━━ DOCUMENT SEGMENT ━━

Secure architectures for pairing based public key cryptography

Along with the growing demand for cryptosystems in systems ranging from large servers to mobile devices, suitable cryptogrophic protocols for use under certain constraints are becoming more and more important. Constraints such as calculation time, area, efficiency and security, must be considered by the designer. Elliptic curves, since their introduction to public key cryptography in 1985 have challenged established public key and signature generation schemes such as RSA, offering more security per bit. Amongst Elliptic curve based systems, pairing based cryptographies are thoroughly researched and can be used in many public key protocols such as identity based schemes. For hardware implementions of pairing based protocols, all components which calculate operations over Elliptic curves can be considered. Designers of the pairing algorithms must choose calculation blocks and arrange the basic operations carefully so that the implementation can meet the constraints of time and hardware resource area. This thesis deals with different hardware architectures to accelerate the pairing based cryptosystems in the field of characteristic two. Using different top-level architectures the hardware efficiency of operations that run at different times is first considered in this thesis. Security is another important aspect of pairing based cryptography to be considered in practically Side Channel Analysis (SCA) attacks. The naively implemented hardware accelerators for pairing based cryptographies can be vulnerable when taking the physical analysis attacks into consideration. This thesis considered the weaknesses in pairing based public key cryptography and addresses the particular calculations in the systems that are insecure. In this case, countermeasures should be applied to protect the weak link of the implementation to improve and perfect the pairing based algorithms. Some important rules that the designers must obey to improve the security of the cryptosystems are proposed. According to these rules, three countermeasures that protect the pairing based cryptosystems against SCA attacks are applied. The implementations of the countermeasures are presented and their performances are investigated.

━━━
━━ AVAILABLE DATA ━━

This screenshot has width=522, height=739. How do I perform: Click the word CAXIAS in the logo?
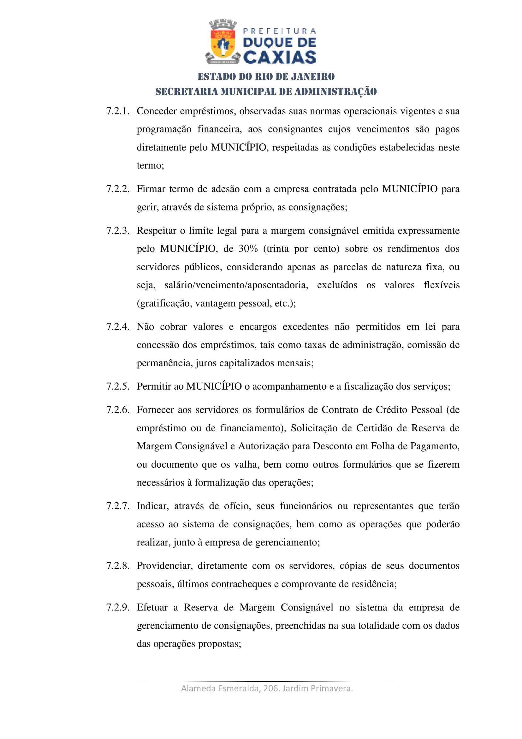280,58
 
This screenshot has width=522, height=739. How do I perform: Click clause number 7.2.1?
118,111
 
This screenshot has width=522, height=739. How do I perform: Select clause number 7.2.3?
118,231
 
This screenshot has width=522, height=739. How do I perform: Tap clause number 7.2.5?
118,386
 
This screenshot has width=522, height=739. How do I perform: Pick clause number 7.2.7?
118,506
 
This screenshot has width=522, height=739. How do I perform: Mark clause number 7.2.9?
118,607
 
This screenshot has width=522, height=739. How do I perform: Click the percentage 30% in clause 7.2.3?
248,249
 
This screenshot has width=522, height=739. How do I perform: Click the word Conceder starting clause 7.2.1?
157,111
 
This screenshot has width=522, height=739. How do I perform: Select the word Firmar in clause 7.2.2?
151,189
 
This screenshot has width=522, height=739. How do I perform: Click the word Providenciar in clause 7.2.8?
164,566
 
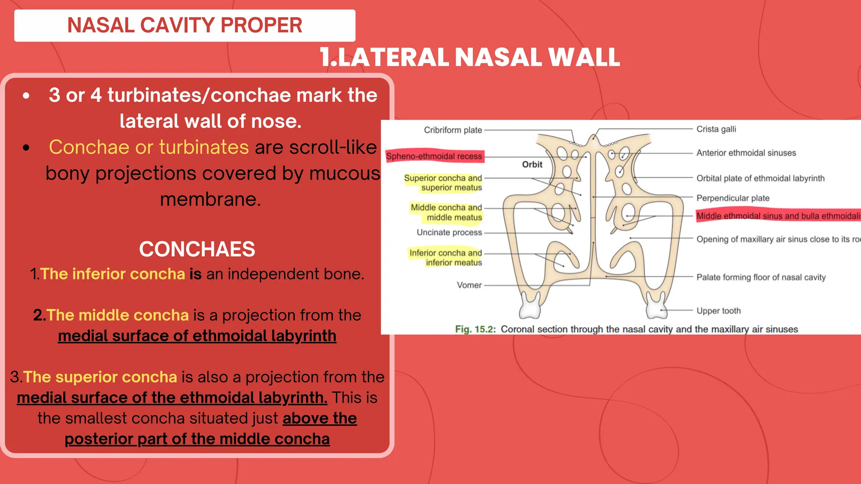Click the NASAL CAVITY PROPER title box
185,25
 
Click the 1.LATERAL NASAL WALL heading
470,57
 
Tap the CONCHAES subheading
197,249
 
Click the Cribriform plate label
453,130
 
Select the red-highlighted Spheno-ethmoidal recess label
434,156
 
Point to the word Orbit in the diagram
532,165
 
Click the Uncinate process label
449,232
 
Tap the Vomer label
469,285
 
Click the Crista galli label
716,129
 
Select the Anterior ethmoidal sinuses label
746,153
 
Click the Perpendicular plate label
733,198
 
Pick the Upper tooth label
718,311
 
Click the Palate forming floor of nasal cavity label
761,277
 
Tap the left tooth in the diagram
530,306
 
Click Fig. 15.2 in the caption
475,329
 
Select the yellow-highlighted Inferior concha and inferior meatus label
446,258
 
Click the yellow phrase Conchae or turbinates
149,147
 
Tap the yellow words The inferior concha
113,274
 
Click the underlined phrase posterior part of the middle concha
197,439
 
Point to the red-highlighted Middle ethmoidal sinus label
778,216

━━━

▸ **WORK REQUIRED**:
Please decide whether each statement below agrees with the text on secure pairing-based cryptography architectures, answering yes or no and quoting the deciding words.
1. Elliptic curves were introduced to public key cryptography in 1985.
2. The thesis covers hardware architectures in the field of characteristic three.
3. Four countermeasures against SCA attacks are applied.

▸ **WRITTEN ANSWER**:
1. Yes: "since their introduction to public key cryptography in 1985"
2. No: "in the field of characteristic two"
3. No: "three countermeasures that protect the pairing based cryptosystems against SCA attacks are applied"